I Was a Teenage Earthworm
(Reprinted from the South Wind, May 7, 1965)
by Bonnie Doerr (written when she was 16!)
Part Two in which gas is found, but more problems abound.
At last we discovered a station that was just opening for the day, but our problem was not solved. George could not locate the key to his tank. After much emptying of pockets, dumping of bags, and rummaging under seats and in the glove compartment, the key was found. Not the end. The tank cap was frozen shut. Money was pooled. A spray can was purchased, and for the first time we appreciated the TV commercial jingle "My advice sir, get De-Icer."
Next, I expected a blowout, but was rewarded with only a broken radio knob which meant that the radio was going to be on the entire day. It wouldn’t turn off or switch to a working station. The dial stayed right where it was and buzzzzzzzzzzzzzzzzzzed.
We arrived at Molers Cave around 7:30 with frazzled nerves and went straight to the farmhouse for permission to enter the cave. There was little to lift the spirits in this experience either. The farmer’s wife made us sign a paper that released her from any responsibility in case anything should happen to us. Like what?
After receiving curious glances from the cattle as we drove through the fields, we stopped and began to prepare. We each pulled on outer clothing, filled our carbide lamps, first with water and then carbide.
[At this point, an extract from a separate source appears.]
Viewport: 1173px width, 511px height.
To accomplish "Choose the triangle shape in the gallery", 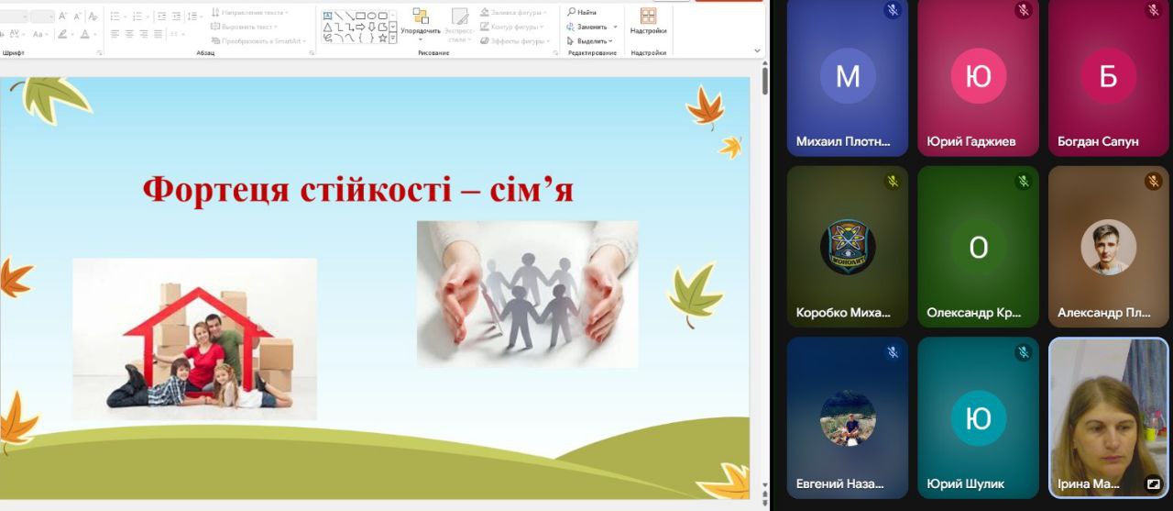I will pyautogui.click(x=327, y=28).
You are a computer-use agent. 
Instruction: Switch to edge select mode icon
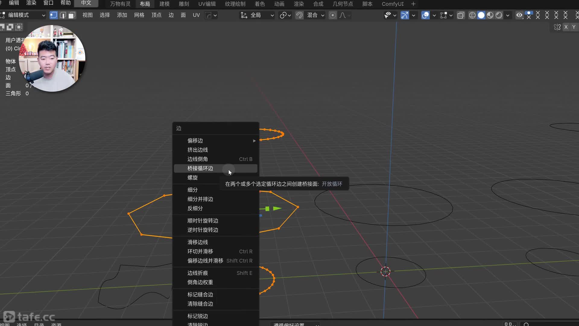63,15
Next we put on boots, gloves, and helmets. All this was quite a trick as the temperature was 20 degrees and my fingers were frozen stiff.
I felt like a reject from a rummage sale. My outer trousers were my father’s, my sweatshirt was my brother’s (also a spelunker), as were my helmet and my lamp. My two–inches-too-long boots were Dick’s and my gloves were Dan’s. Could anyone imagine the likes of me in a prom gown?
We trudged to the junction of two ravines to find the cave’s entrance . The opening is fifteen feet wide and high enough that one can duck to enter. I was extremely anxious to get inside because the boys told me the interior temperatures range from 50 degrees F to 64 degrees F. Finally, we entered and I breathed a sigh of relief to see the large open space before me. I could walk! I would thaw. Heaven. Major jumping-to-conclusions mistake.